The etching gas used in this etching is not particularly limited, but in this example, a mixed gas of SF ₆ gas and C ₄ F ₈ gas is used as the etching gas.

  Thereafter, the first resist film 72 is removed.

  Next, as shown in FIG. 23B, a second resist film 73 is formed on the first silicon 71 that is upside down from FIG. Then, the first opening 45x is formed in the first silicon substrate 71 by dry etching the first silicon substrate 71 while using the second resist film 73 as a mask.

  The diameter of the first opening 45x is not particularly limited, but in this example, the diameter is about 1 mm.

Further, in this dry etching, a mixed gas of SF ₆ gas and C ₄ F ₈ gas can be used as an etching gas, as in FIG.

  Thereafter, the second resist film 73 is removed.

  Subsequently, as shown in FIG. 24A, a second silicon substrate 75 is prepared separately from the first silicon substrate 71 described above.

  Then, by performing the steps of FIG. 8A to FIG. 9B of the first embodiment, a plurality of carbon nanotubes 7 are grown as the first wick 3a on the surface of the second silicon substrate 75, and A hydrophilic coating 8 is formed on the surface of the carbon nanotube 7.

  Similar to the first silicon substrate 71, a wafer-like substrate that is not separated into pieces by dicing can be used as the second silicon substrate 75.

  Further, the second wick 3b (see FIG. 22B) may be formed on the first silicon substrate 71 (see FIG. 23B) by the same method.

  Next, steps required until a sectional structure shown in FIG.

  First, after dicing, each of the first silicon substrate 71 and the second silicon substrate 75 is separated into individual pieces, and then the surfaces of the substrates 71 and 75 are activated with nitrogen plasma or the like.

  The first silicon substrate 71 and the second silicon substrate 75 are bonded to each other by heating the silicon substrates 71 and 75 at a temperature of about 300 ° C. for about 2 to 3 hours. Such a bonding method is also called a plasma activated bonding method.

  By joining the first silicon substrate 71 and the second silicon substrate 75 in this manner, a cavity S partially defined by the recess 71a is formed.

  The first silicon substrate 71 and the second silicon substrate 75 bonded together in this way are an example of the main body of the first vapor chamber 45.

  Next, as illustrated in FIG. 25A, a third resist film 77 is formed on the second silicon substrate 75.
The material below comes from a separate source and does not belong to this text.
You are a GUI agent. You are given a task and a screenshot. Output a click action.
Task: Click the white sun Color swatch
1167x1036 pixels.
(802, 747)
  Then, using the third resist film 77 as a mask, the first silicon substrate 71 and the second silicon substrate 75 are etched to form a hole 75a in the protrusion 71d.

An etching gas that can be used in this dry etching is, for example, a mixed gas of SF ₆ gas and C ₄ F ₈ gas.

  Thereafter, the third resist film 77 is removed.

  Next, as shown in FIG. 25B, a silicon oxide film is formed as an insulating film 78 on the second silicon substrate 75 and in the hole 75a by the CVD method, and then the insulating film 78 is etched back. It is left only on the side surface of the hole 75a.

  Thereafter, a copper seed layer (not shown) is formed in the hole 75a by sputtering, and an electrolytic copper plating film is formed as the second conductor plug 52 in the hole 75a using the seed layer as a power feeding layer.

  Subsequently, as shown in FIG. 26A, the back surface 71c of the first silicon substrate 71 is back-ground so that the second conductor plug 52 is exposed on the back surface 71c.

  Next, as shown in FIG. 26B, a metal layer 81 is formed on the second silicon substrate 75 to improve the wettability of the above-described joining member 59 (see FIG. 19).

  The metal layer can be formed, for example, by forming a nickel film and a titanium film in order from the bottom by sputtering, and leaving these laminated films only on the periphery of the second silicon substrate 75 by lift-off method or the like.

  The basic structure of the first vapor chamber 45 is completed through the steps so far.

  Note that the second vapor chamber 46 (see FIG. 19) can also be produced in the same manner as the first vapor chamber 45.

  The subsequent steps will be described with reference to FIGS. 27 to 29 are cross-sectional views of the semiconductor device according to the present embodiment during manufacture.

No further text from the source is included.